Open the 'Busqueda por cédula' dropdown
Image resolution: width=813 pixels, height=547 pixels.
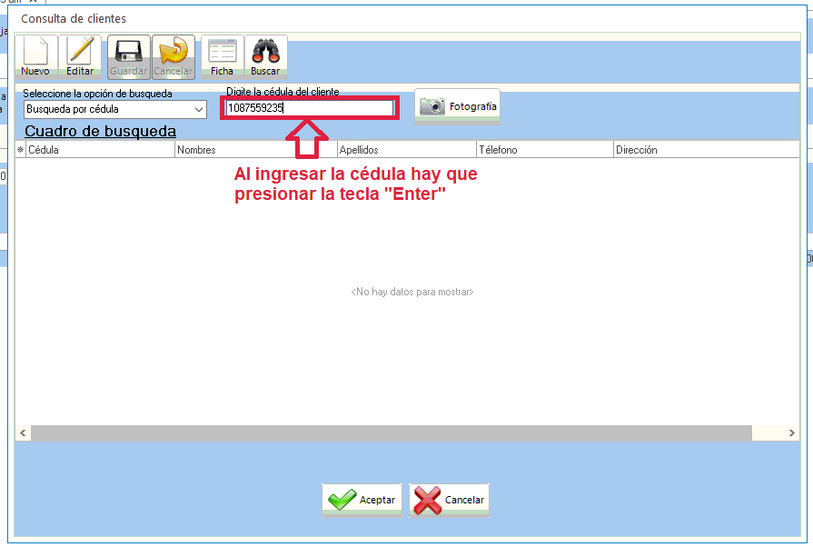click(200, 109)
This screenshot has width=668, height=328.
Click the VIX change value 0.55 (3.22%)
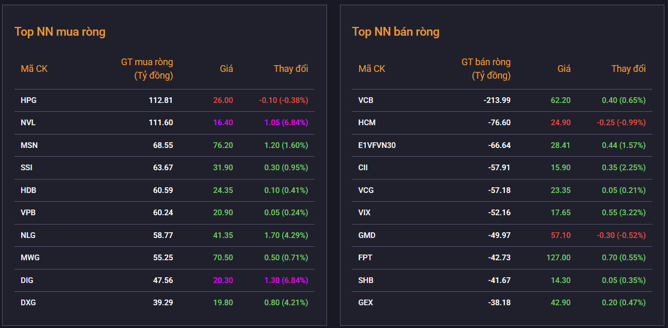624,213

──────────

> **STATED TASK**
Please copy all of these rows again, requests included, multiplying each coordinate in the answers by 0.35 and rounding to the nearest whole number, with halves rounded up. Leave the pictures out.

> **OUTPUT BELOW**
Open the 'Busqueda por cédula' dropdown
Image resolution: width=813 pixels, height=547 pixels.
click(70, 38)
This screenshot has width=668, height=328.
Click the VIX change value 0.55 (3.22%)
218,75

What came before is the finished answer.